◆ **Dataset excerpts**
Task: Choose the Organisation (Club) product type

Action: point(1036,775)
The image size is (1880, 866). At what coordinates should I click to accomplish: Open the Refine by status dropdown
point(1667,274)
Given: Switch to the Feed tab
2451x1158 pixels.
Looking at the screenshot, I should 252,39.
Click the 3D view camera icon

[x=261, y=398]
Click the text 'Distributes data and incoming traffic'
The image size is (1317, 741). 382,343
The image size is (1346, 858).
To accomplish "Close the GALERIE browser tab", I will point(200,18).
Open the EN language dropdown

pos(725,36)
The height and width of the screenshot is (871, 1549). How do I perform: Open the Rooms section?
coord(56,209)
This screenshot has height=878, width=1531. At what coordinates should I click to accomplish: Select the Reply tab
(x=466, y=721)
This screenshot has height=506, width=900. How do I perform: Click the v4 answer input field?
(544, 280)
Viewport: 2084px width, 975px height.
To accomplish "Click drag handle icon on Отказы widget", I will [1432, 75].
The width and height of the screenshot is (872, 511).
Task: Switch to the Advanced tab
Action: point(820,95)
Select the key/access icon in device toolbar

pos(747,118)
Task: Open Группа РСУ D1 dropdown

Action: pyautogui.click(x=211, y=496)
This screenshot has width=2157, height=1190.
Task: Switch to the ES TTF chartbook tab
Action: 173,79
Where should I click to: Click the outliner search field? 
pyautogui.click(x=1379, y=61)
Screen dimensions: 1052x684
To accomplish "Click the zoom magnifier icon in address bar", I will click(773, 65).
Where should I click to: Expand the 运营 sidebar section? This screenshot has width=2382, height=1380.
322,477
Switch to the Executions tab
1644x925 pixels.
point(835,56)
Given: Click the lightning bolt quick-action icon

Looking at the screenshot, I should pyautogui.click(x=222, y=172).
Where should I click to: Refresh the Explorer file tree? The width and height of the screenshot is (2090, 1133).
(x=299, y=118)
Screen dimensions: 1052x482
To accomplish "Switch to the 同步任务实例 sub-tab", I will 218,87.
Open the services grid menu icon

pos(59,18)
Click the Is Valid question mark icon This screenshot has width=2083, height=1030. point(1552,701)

◆ **Work to complete**
Only the number should be given: how many lines of the data contain the word "dimensions"?

◆ **Task solution**
2